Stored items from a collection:
______________________________

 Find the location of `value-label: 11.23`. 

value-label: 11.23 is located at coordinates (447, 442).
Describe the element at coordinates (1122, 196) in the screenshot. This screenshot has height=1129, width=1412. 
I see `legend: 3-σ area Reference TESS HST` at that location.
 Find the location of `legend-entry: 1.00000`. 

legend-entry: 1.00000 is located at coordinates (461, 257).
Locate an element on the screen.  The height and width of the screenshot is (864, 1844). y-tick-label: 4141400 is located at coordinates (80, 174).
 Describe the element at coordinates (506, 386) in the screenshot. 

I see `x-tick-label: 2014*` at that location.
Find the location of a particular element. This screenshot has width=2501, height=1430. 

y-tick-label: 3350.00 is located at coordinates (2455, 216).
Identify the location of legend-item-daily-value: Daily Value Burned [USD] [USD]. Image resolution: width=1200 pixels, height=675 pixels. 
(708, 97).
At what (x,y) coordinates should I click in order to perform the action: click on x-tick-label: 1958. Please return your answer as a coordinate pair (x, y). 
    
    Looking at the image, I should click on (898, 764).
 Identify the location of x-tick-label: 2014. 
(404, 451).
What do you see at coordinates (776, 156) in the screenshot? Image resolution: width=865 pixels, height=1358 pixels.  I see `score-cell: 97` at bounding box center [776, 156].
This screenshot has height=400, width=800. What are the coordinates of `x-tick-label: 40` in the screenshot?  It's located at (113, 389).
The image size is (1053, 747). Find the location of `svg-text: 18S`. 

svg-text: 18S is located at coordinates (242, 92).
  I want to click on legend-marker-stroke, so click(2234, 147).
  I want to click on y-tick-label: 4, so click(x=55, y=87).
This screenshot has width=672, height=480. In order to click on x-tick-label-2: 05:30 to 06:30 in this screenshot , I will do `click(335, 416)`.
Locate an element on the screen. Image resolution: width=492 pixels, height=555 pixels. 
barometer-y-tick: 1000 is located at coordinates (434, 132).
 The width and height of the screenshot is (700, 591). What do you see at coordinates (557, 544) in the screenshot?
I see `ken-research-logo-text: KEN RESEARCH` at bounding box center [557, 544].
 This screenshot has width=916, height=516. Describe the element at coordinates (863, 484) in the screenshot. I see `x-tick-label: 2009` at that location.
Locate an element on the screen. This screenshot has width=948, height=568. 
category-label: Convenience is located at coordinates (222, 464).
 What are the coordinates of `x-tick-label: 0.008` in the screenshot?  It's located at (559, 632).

______________________________

_DIRECTIONS FOR THIS TASK:_ Write out all of the entries again, swapping every "Find the location of" for "Determine the position of" and keeping everything else the same.

_RESPONSE BOX:_
 Determine the position of `value-label: 11.23`. 

value-label: 11.23 is located at coordinates (447, 442).
Describe the element at coordinates (1122, 196) in the screenshot. This screenshot has height=1129, width=1412. 
I see `legend: 3-σ area Reference TESS HST` at that location.
 Determine the position of `legend-entry: 1.00000`. 

legend-entry: 1.00000 is located at coordinates (461, 257).
Locate an element on the screen.  The height and width of the screenshot is (864, 1844). y-tick-label: 4141400 is located at coordinates (80, 174).
 Describe the element at coordinates (506, 386) in the screenshot. 

I see `x-tick-label: 2014*` at that location.
Determine the position of a particular element. This screenshot has width=2501, height=1430. 

y-tick-label: 3350.00 is located at coordinates (2455, 216).
Identify the location of legend-item-daily-value: Daily Value Burned [USD] [USD]. Image resolution: width=1200 pixels, height=675 pixels. 
(708, 97).
At what (x,y) coordinates should I click in order to perform the action: click on x-tick-label: 1958. Please return your answer as a coordinate pair (x, y). 
    
    Looking at the image, I should click on (898, 764).
 Identify the location of x-tick-label: 2014. 
(404, 451).
What do you see at coordinates (776, 156) in the screenshot? Image resolution: width=865 pixels, height=1358 pixels.  I see `score-cell: 97` at bounding box center [776, 156].
This screenshot has height=400, width=800. What are the coordinates of `x-tick-label: 40` in the screenshot?  It's located at (113, 389).
The image size is (1053, 747). Determine the position of `svg-text: 18S`. 

svg-text: 18S is located at coordinates (242, 92).
  I want to click on legend-marker-stroke, so click(2234, 147).
  I want to click on y-tick-label: 4, so click(x=55, y=87).
This screenshot has width=672, height=480. In order to click on x-tick-label-2: 05:30 to 06:30 in this screenshot , I will do `click(335, 416)`.
Locate an element on the screen. Image resolution: width=492 pixels, height=555 pixels. 
barometer-y-tick: 1000 is located at coordinates (434, 132).
 The width and height of the screenshot is (700, 591). What do you see at coordinates (557, 544) in the screenshot?
I see `ken-research-logo-text: KEN RESEARCH` at bounding box center [557, 544].
 This screenshot has width=916, height=516. Describe the element at coordinates (863, 484) in the screenshot. I see `x-tick-label: 2009` at that location.
Locate an element on the screen. This screenshot has width=948, height=568. 
category-label: Convenience is located at coordinates (222, 464).
 What are the coordinates of `x-tick-label: 0.008` in the screenshot?  It's located at (559, 632).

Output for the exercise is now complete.